Donald Trump's campaign sought to intimidate Hillary Clinton by inviting women who have accused Bill Clinton of sexual abuse to sit in the family area close to the center of Sunday night's presidential debate.
The four women planned to walk in the debate hall at the same time as the former president and confront him in front of a live television audience, according to sources close to the situation.
The plan was first reported by the Washington Post but was later confirmed by NBC News. It was thwarted moments before the event went on-air when the Commission on Presidential Debates intervened to prevent it, even threatening to get security to block the women.
The four — Juanita Broaddrick, Paula Jones, Kathleen Willey and Kathy Shelton — eventually sat in the audience alongside other ticketed members.
If the plan had gone ahead, the women would have sat in the Trump family box which was in an elevated area close to the stage and in front of the cameras.
"We were going to put the four women in the VIP box," Trump supporter and former New York mayor Rudy Giuliani was quoted as saying by the Washington Post. "We had it all set.
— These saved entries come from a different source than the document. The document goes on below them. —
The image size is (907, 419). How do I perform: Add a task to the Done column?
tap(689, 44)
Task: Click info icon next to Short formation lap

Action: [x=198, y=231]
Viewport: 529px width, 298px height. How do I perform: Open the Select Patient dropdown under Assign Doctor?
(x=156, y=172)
We wanted to have them shake hands with Bill, to see if Bill would shake hands with them."
The newspaper said the plot was nixed by Frank J. Fahrenkopf, the debate commission's co-chairman and a former Republican National Committee chairman, who warned that security personnel would remove the women.
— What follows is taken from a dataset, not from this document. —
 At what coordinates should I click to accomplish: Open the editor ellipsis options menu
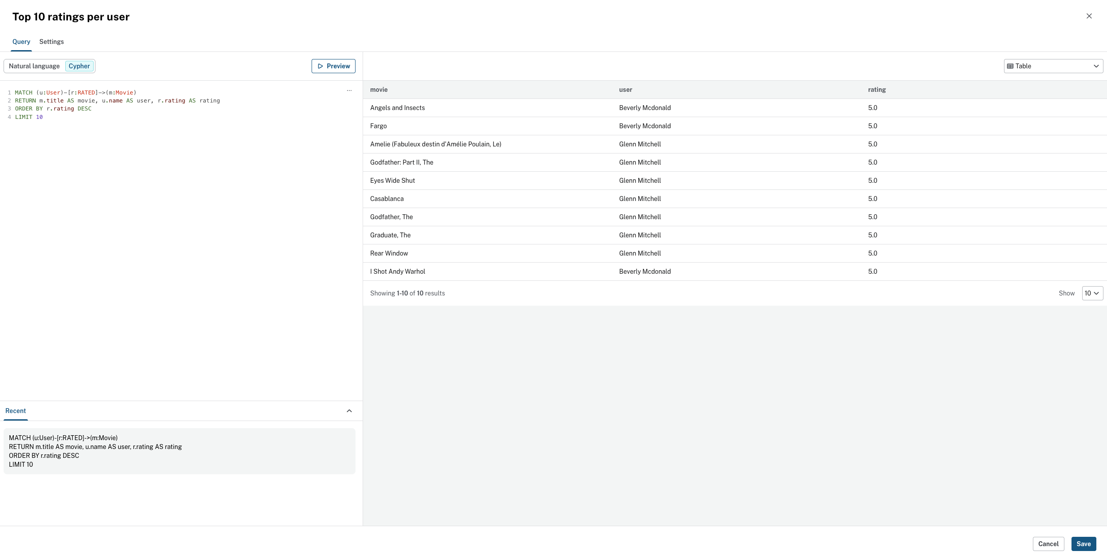pyautogui.click(x=349, y=91)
Clinton's campaign manager Robby Mook said Hillary knew about what he called an "awkward stunt at the beginning of the debate."
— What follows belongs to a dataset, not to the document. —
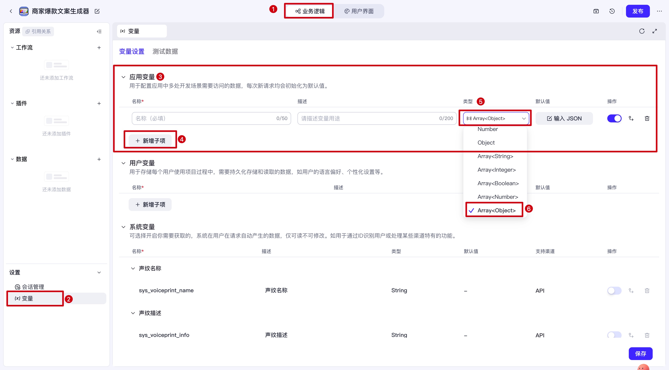The width and height of the screenshot is (669, 370).
Task: Click the edit icon next to app name
Action: click(x=97, y=11)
"He wanted to throw Hillary Clinton off her game. And he need to rehabilitate what has been a failing campaign," Mook told reporters."The stunt didn't work and frankly the debate didn't work for Trump because this race fundamentally hasn't changed."
He added: "This was a painful moment in her marriage and it was litigated very heavily 20 years ago ... this was an attempt by Donald Trump to throw her off, try to distract. The problem that he has, and the reason he lost this debate, is he has no command of the issues."
Bill Clinton has denied all the allegations lobbed by his accusers and was never charged with any crimes, but was impeached by the Republican House in 1998 for lying about an affair with White House intern Monica Lewinsky.
Broaddrick, who has accused the former president of rape, submitted an affidavit in 1998 denying that Bill Clinton had made nonconsensual sexual advances, which she later recanted.